A security token is a hardware component used to identify and authenticate users. Occasionally, it is also used to refer to software tokens. They are usually part of an access control system with two-factor authentication.
The terms electronic key or chip key are also used to refer to a token. If necessary, other features must be used for authentication against misuse, including knowledge of a password or PIN or biometric features of the user. Security tokens can be personalized, they are then uniquely assigned to a specific user. The technical umbrella term security token refers to all technologies used equally and does not depend on a specific appearance of the hardware. This includes all items that can store and transmit information for the purpose of identification and authentication.
Uses of Security Tokens
Security tokens are usually used as (user) IDs to secure transactions:
- for logging on to workstations, (company or government) networks
- for the use of Internet services, in particular for online banking
- as a key container for data and e-mail encryption as well as digital signatures
- as access authorization and ID
- for personnel time recording
- as a SIM card in mobile phones
- as a means of payment and/or customer card at vending machines and customer terminals (e.g. telephone booth)

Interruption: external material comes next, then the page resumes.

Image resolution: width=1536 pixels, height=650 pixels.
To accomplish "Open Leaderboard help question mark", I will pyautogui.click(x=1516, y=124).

- as an access card to pay-TV offers
- as a bank card, usually in unit with the cash card, for the use of ATMs and payment terminals
- as a health insurance card; the (future) electronic health card will also be used as a token for access to a data network
- as transport tickets and admission tickets
- as a security module for unambiguous identification, e.g. Trusted Platform Module
- in digital rights management; here, the right of use to data (software, music, e-books, …) may be tied to the hardware
In general, decentralized systems, in which data was stored on the token itself, are increasingly being replaced by networked systems in which the token only serves as an identity card.
The issuers of the tokens prefer to integrate several functions into one token in order to achieve “added value” through the use of the token and to create comprehensive usage and movement profiles.